Nason’s writing is warm and empathetic. She has a lovely ear for dialogue and her townspeople are well drawn. She also does a terrific job capturing the feel of a 1960s rural New Brunswick.
Along with the questions of growing up, The Town that Drowned tackles the themes of home and a sense of place and community, and the things that unite and divide us.

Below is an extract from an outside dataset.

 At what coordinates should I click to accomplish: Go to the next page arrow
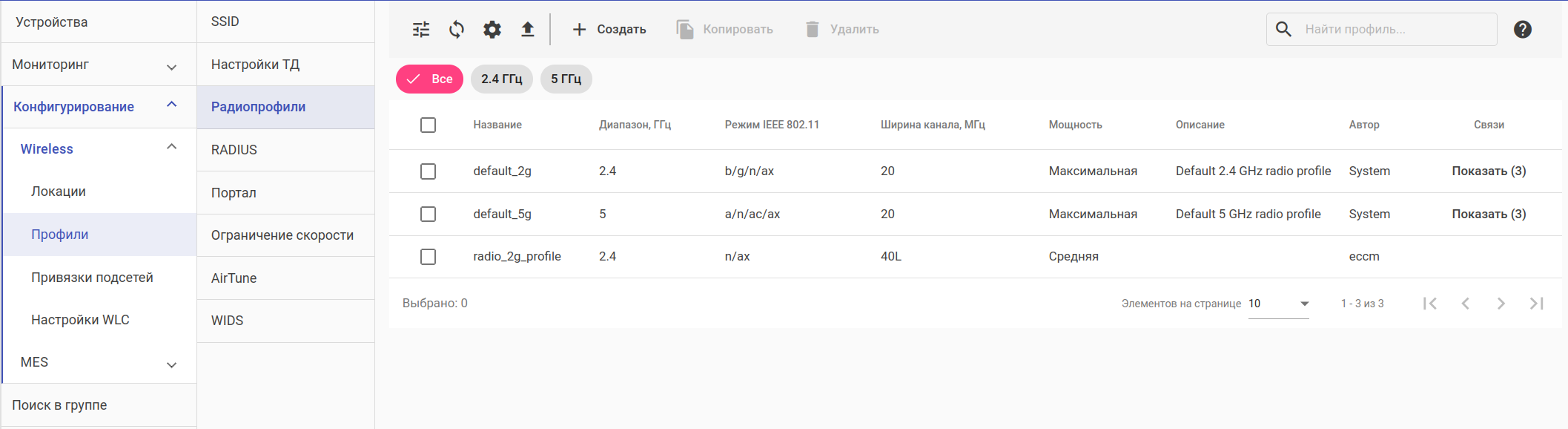1501,304
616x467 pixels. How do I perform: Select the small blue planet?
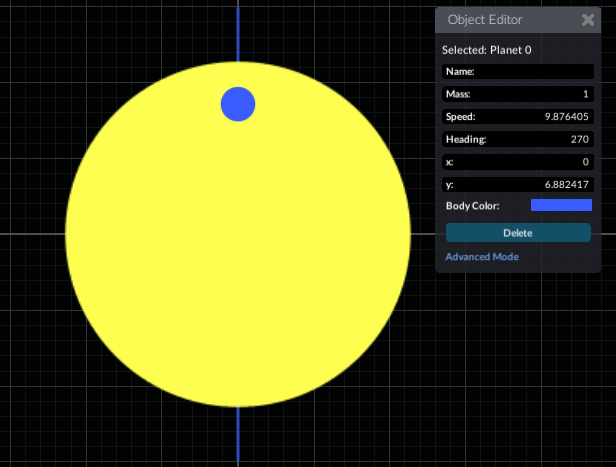(238, 104)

I very much look forward to reading Nason’s next book." Pam Sword, The Chronicle Herald
-
"The Town That Drowned is not easily forgotten." Scene Magazine
-
"Once in a while, a novel comes along which is really good ... Such a novel is The Town That Drowned." The Guardian (Charlottetown, PEI)
-
A "very involving and enjoyable read, with nuanced characteristation... it questions progress and the nature of a place to call home."  2012 Commonweath Book Prize Judges. The Town That Drowned was awarded the 2012 Commonwealth Book Prize for the Canada and Europe Region
 -
"I loved it. It’s Canadian historical fiction with a tiny touch of the paranormal." Libraries and Young Adult Blog and a judge for the 2012 Canadian Library Association Young Adult Book Award for which The Town That Drowned was a finalist.
-
"With its wise, strong and vulnerable child narrator, this novel reminds me of To Kill a Mockingbird, especially with its -- at varying times -- microscopic, telescopic, and panoramic take on a rural community in the 1960s after government orders flooding of an entire town. ... Reading this book is like sitting in a tree house with the narrator right there with you, calmly relating this story as it happened two years prior.  It's intimate, fulfilling, entrancing and lovable." Gerard Collins, author of Moonlight Sketches and Finton Moon
-
"There is a lot to like about Riel Nason's debut novel The Town That Drowned." Maple Tree Literary Supplement
-
"The Town That Drowned has been recognized nationally and internationally as a compelling read about much more than just a town.  Riel Nason has created a community of young and old, wise and irresponsible, and honest and secretive that could be the essence of any Canadian small town.  It was a priviledge to visit this one."  Canlit for Little Canadians.